Short selling crypto currency is comparable to short selling other assets. A trader will borrow the currency from another trader or trading platform, then sell it at the current market price. When the market price of the digital asset drops, the trader will purchase the asset and return it to the entity from which it was borrowed. The difference between the sale price of the original borrowed asset and the purchase price of the replacement asset that is returned to the lender is profit or loss. This profit or loss is considered in the calculation of the trader’s taxable income.

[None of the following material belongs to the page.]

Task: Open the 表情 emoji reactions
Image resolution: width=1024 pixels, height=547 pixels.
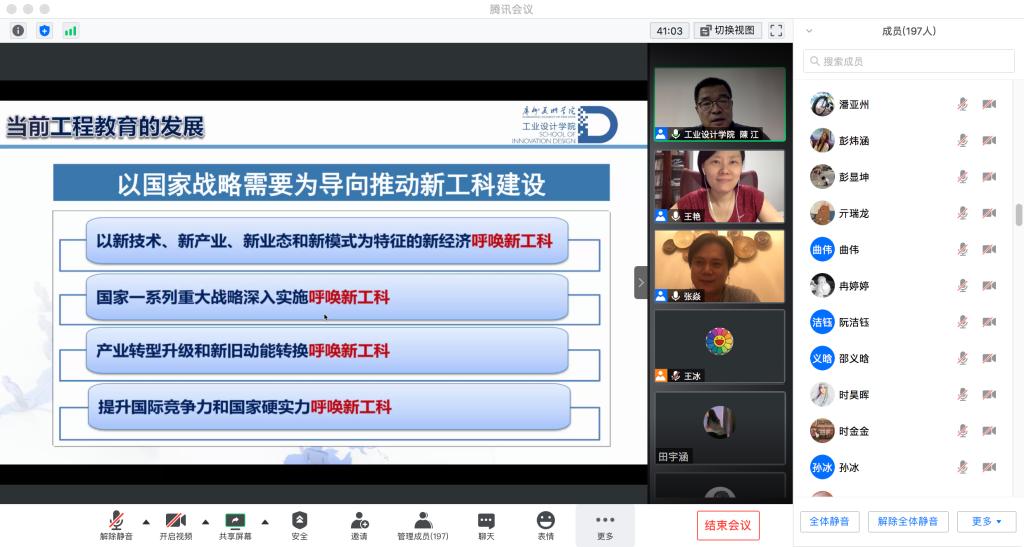Action: coord(545,525)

Notional principal contracts are used in financial transactions to effect interest rate swaps or currency swaps. In transactions involving crypto currency and other digital assets, notional principal contracts are utilized in similar ways. In a notional principal contract, two parties agree to transactions based on an amount, e.g. $1,000,000 and a time period. In a crypto currency contract, the parties might use §1,000,000 (bitcoin). While the principal amount of the contract, in this case §1,000,000, never changes hands, the contract parties agree to pay each other based on some agreed upon performance. For example, in a bitcoin interest rate swap, with §1,000,000 over a one-year term, one party may agree to pay the other a fixed
rate of interest. The other party will agree to pay a market rate of interest. The difference between the two payments, the market rate versus the fixed rate, will result in a gain or a loss on the transaction. Gains or losses from transactions such as these are utilized in the calculation of taxable income.

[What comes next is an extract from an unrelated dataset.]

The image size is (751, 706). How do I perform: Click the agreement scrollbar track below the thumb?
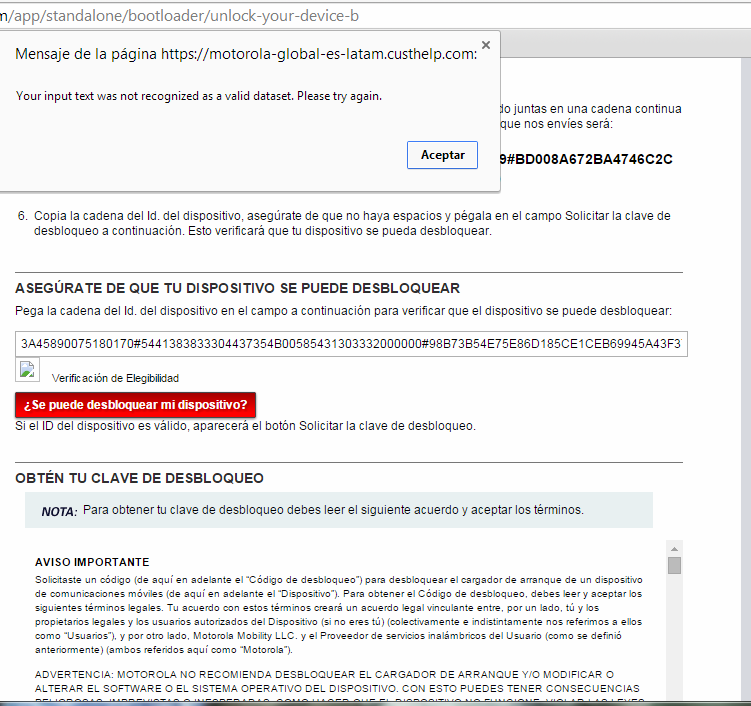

In simple terms, transactions involving crypto currency or digital assets are taxed consistent with the taxation of any other kind of property, including cash, shares of stock, or tangible capital assets. When a taxpayer’s economic position improves, the amount of the improvement is generally considered taxable income unless there is a specific exclusion listed in the Internal Revenue Code. There are no such exclusions for crypto currency or other digital assets.
Effective Date
Final regulations were recently released from the IRS regarding the reporting of digital asset transactions by a broker or other third party. In the same way that an entity is responsible for reporting compensation payments made to a non-employee on a 1099 NEC, there is now a requirement for brokers or third parties to report digital asset transactions on a 1099 DA. Under §1.6045(d)(2)(i)(B), transactions involving digital assets, including crypto currencies, are required to be reported to both the IRS and the taxpayer. Information required to be reported on the 1099 DA includes the name, address, taxpayer identification number, gross sales or proceeds amount, identifying number of item sold, sales date, and in some cases the basis and acquisition date of the asset.
Under §1.6045(d)(2)(i)(C), providing this information to the taxpayer and the IRS is only required if gross proceeds exceed $600. The $600 threshold applies to the total of all proceeds from transactions performed through a distinct broker. These rules are in effect for transactions occurring after January 1, 2025.